Notes about fixing this

  • SourceType should not be defined in terms of the type-lifted Sink struct; its connect function should be generic, so that we can use sinks that don't contain closures:

    public protocol SourceType {
       associatedtype SourceValue
       func connect<S: SinkType>(_ sink: S) -> Connection where S.SinkValue == SourceValue
    }
    struct FooSink {  // A sink that doesn't need anything allocated
      let target: Foo
      func receive(_ value: Int) { target.doSomething(value) }
    }

    (I think most aggregate sinks will fit the space reserved for such generic parameters without the allocation of a box.)

  • We could convert Connection into a class hierarchy, and move the responsibility of storing the sinks into it. I.e., define

    class ConcreteConnection<Source: SourceType, Sink: SinkType>: BaseConnection, SinkType
    where Source.SourceValue == Sink.SinkValue {
      typealias Value = Source.SourceValue
      var source: Source
      var sink: Sink
    
      deinit { disconnect() }
      func disconnect() { source?.disconnect(self); source = nil; sink = nil }
      func receive(_ value: Value) { sink?.receive(value) }
    }

    Connection is currently a mish-mash of various hooks, bells and whistles (RefListElement, locking, additional callbacks, etc.). These should be ripped out and/or replaced by specific subclasses, as needed.

    In this approach, sources wouldn't create the connections any more — the connection would be created outside the source, then given to it using new API. (In this scheme, Connection should probably be renamed Sink, replacing the existing sink concept.)

  • Ideally, Connection would be a protocol so that structs could also implement it. However, the protocol must not have associated types, so that it has existentials that can be stored in a collection. Therefore, it cannot contain the receive function above.

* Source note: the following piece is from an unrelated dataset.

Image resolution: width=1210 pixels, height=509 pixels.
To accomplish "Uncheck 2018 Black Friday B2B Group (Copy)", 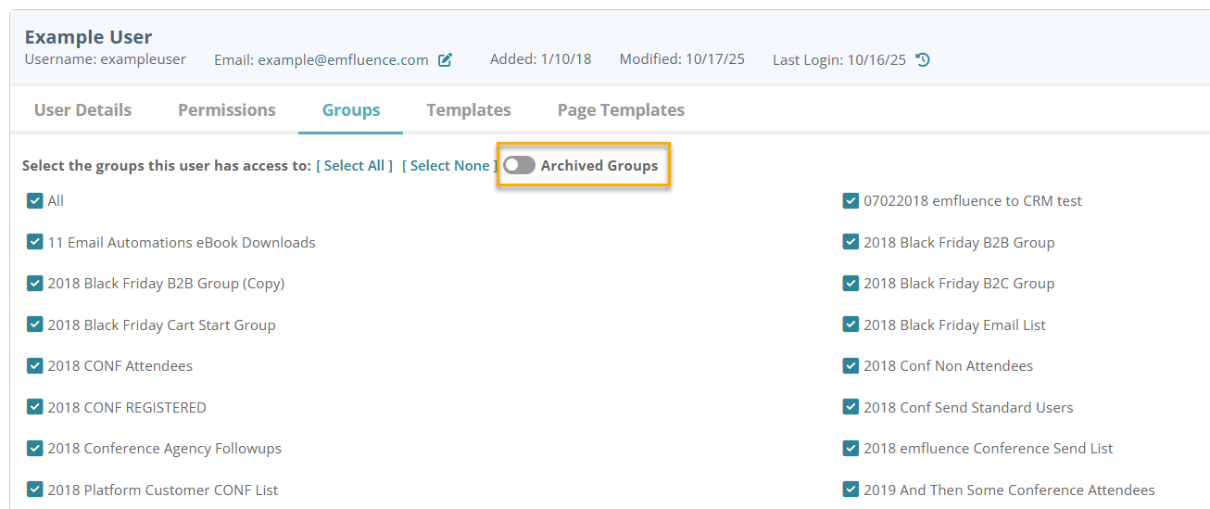I will (35, 283).
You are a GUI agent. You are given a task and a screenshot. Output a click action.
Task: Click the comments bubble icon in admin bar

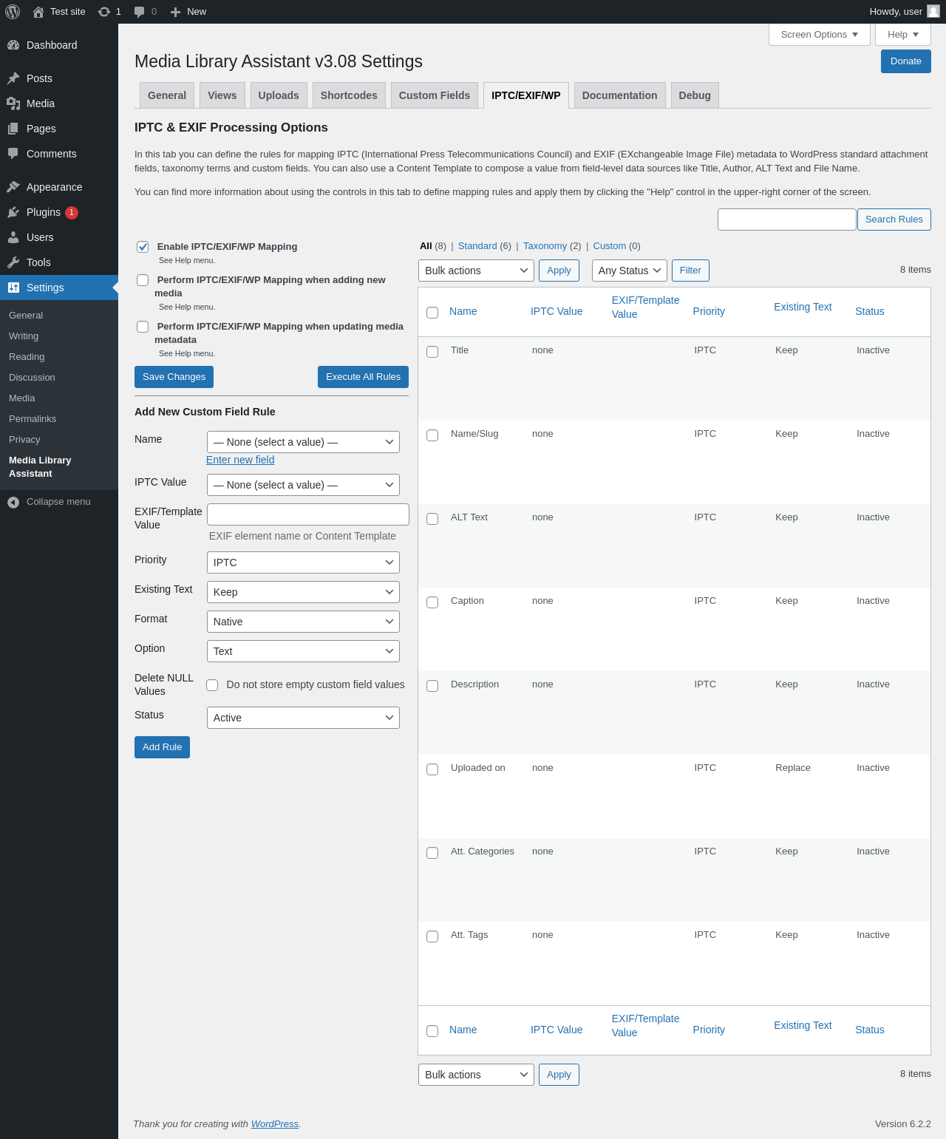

However, the connection has a reference to the source and knows all types involved, so we could use it to define a workaround:

    public protocol SourceType {
       associatedtype SourceValue
       func register(_ connection: Connection)
       func unregister(_ connection: Connection)
       func _getValue() -> SourceValue // Only callable from Connection.receiveValue()
    }
    protocol Connection {
      func disconnect()
      func receiveValue() // Calls source._getValue() to get the value, and sends it to the sink
    }

    (Hopefully there is a way to make this less ugly.) This approach means that a single connection may not subscribe to more than one source at a time -- but that's not really a limitation, since instantiating a new collection gets much cheaper.

  • A binary observable operator like + could then simply observe its dependencies without any allocations:

    struct LeftSink<Source: SourceType, Value: IntegerArithmetic>: SinkType, Connection 
    where Source.SourceValue == SimpleChange<Value> {
      let source: Source
      let target: BinaryCompositeObservable<Value>
      func receive(_ change: SimpleChange<Value>) { target.applyLeft(change) }
    }
    // struct RightSink is defined similarly.
    
    class BinaryCompositeObservable: ... {
      init<O: ObservableType>(left: O, right: O, combinator: @escaping (Value, Value) -> Value) {
         
         left.changes.register(LeftSink(source: left.changes, target: self))
         right.changes.register(RightSink(source: left.changes, target: self))
      }
      deinit {
          left.unregister(LeftSink(source: left.changes, target: self))
          right.unregister(RightSink(source: left.changes, target: self))
      }
    }
  • All of this should be done so that the closure-based API remains unchanged:

    let connection = signal.connect { value in print(value) }
    signal.send(2)
    signal.send(3)
    connection.disconnect()

    The compatibility definition of connect above would simply create a Connection/Sink containing the specified closure, register it to the source, and return it.

After some cooperative planning on Twitter (thanks!), work on this is now progressing on the new-signals branch.

Sources, Sinks and Signals have already been refactored to have a much more pleasant API that's also much faster.